Brick Cave

H&P Architects
Vietnam

This house in Hanoi resembles a cave. It is enclosed by two layers of brick walls meeting one another at an intersection, with alternate ‘green’ arrangements of plants and vegetables. Bricks have long been a familiar local material and are widely used in rural areas of Vietnam with a simple manual construction method. The two built-in layers of wall function as a filter to eliminate the adverse aspects of the external environment (sunshine from the west, dust, noise) and bring nature (light, rain, wind) inside where it is necessary.

The upper portion of the outer wall is tilted inward to create better angles for viewing the surrounding area. This, at the same time, helps users in various corners inside the house sense time and weather through shadow and air. Brick Cave encompasses a chain of interconnected spaces with random apertures gradually shifting from openness/publicity to closure/privacy and vice versa. The combination of ‘closed’ and ‘open’ creates diverse relations with the surroundings and thus helps blur the boundaries between in and out, house and street/alley, human and nature.
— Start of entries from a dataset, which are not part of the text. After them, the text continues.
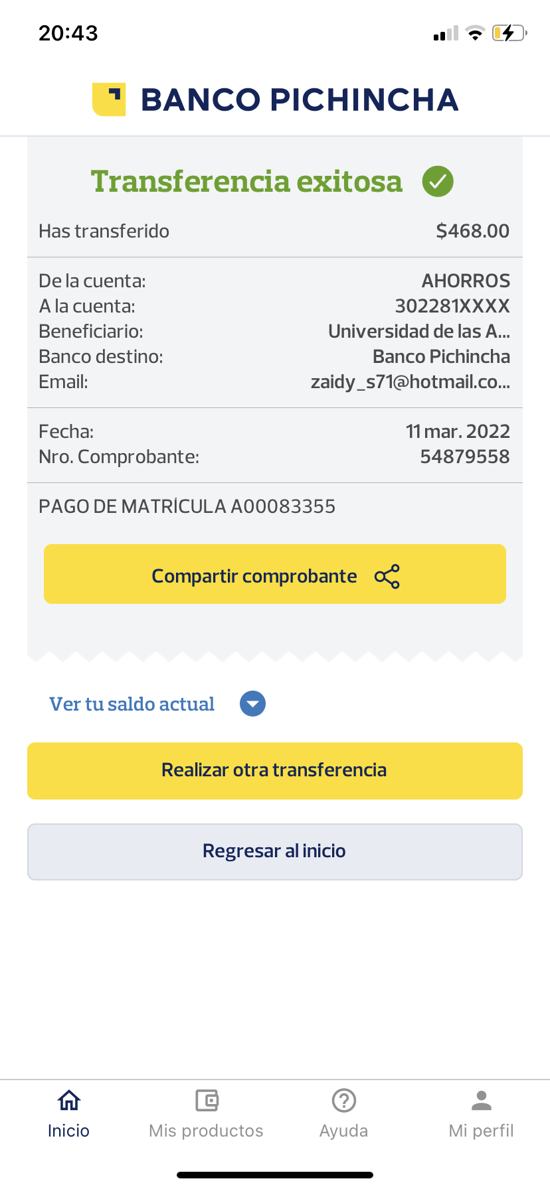Open the Ayuda question mark icon
550x1189 pixels.
coord(344,1101)
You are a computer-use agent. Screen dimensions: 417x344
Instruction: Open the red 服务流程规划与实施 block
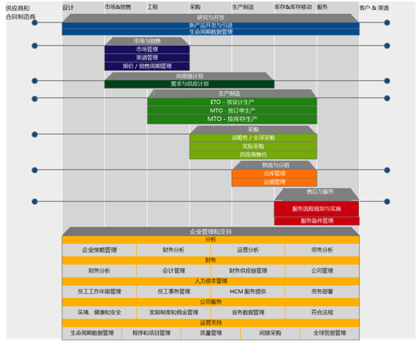[x=317, y=209]
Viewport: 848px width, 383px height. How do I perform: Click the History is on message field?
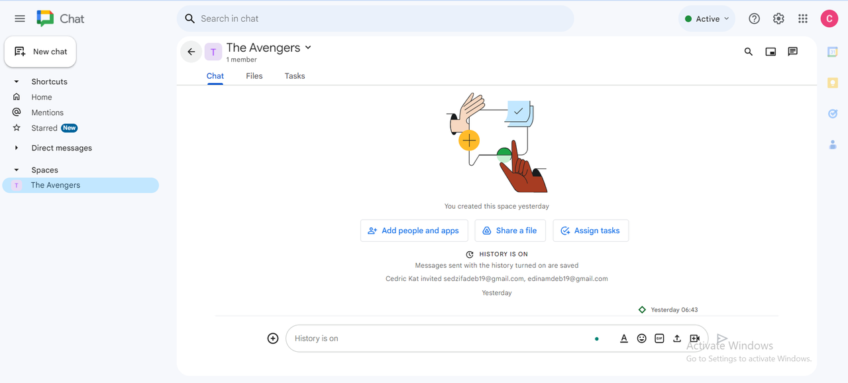point(437,339)
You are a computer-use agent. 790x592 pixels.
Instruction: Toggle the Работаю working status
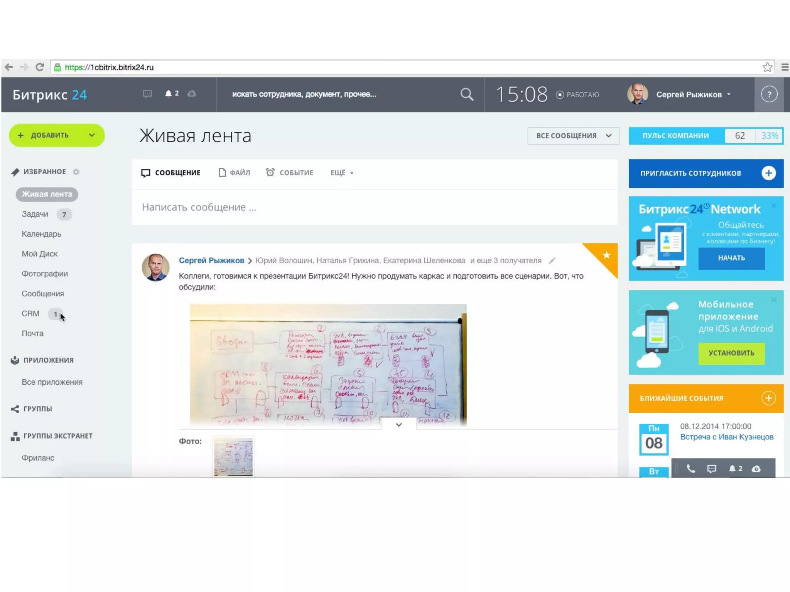(x=577, y=95)
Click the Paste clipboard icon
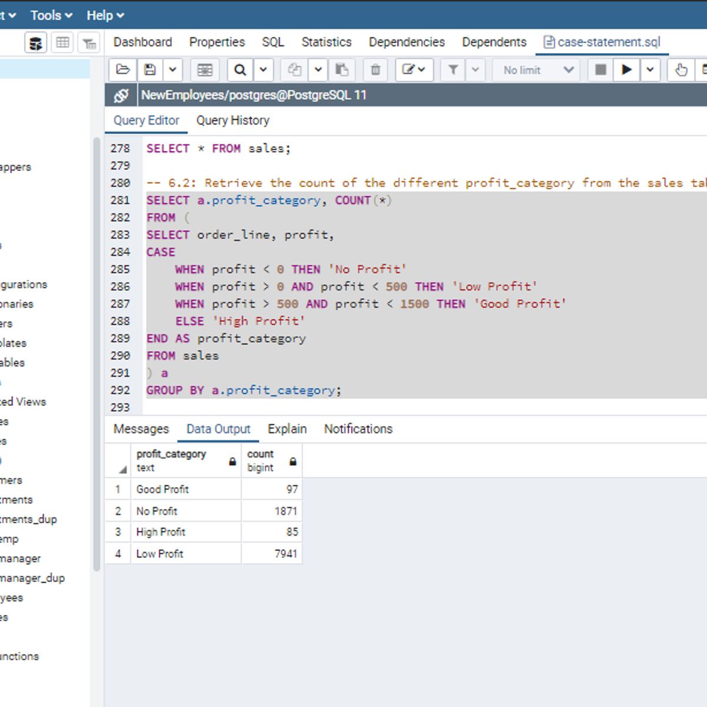This screenshot has width=707, height=707. click(342, 70)
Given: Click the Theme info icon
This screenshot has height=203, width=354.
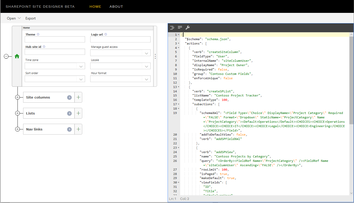Looking at the screenshot, I should tap(39, 34).
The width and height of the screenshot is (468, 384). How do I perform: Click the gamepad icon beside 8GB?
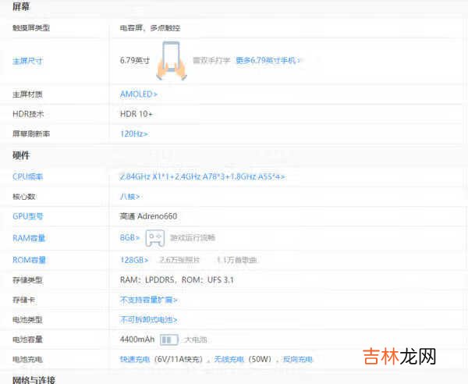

Brick Cave imparts on its inhabitants a sense of strangeness and familiarity by offering them images of corners of a yard, expanses of the sky, strips of a garden, and parts of an alley… which is tentative to uses of space at different times in the typical tropical monsoon climate of the north of Vietnam. It brings users an interesting and enjoyable experience as they are accommodated with the sense of a large open space harmonised with the comfort of a safe shelter.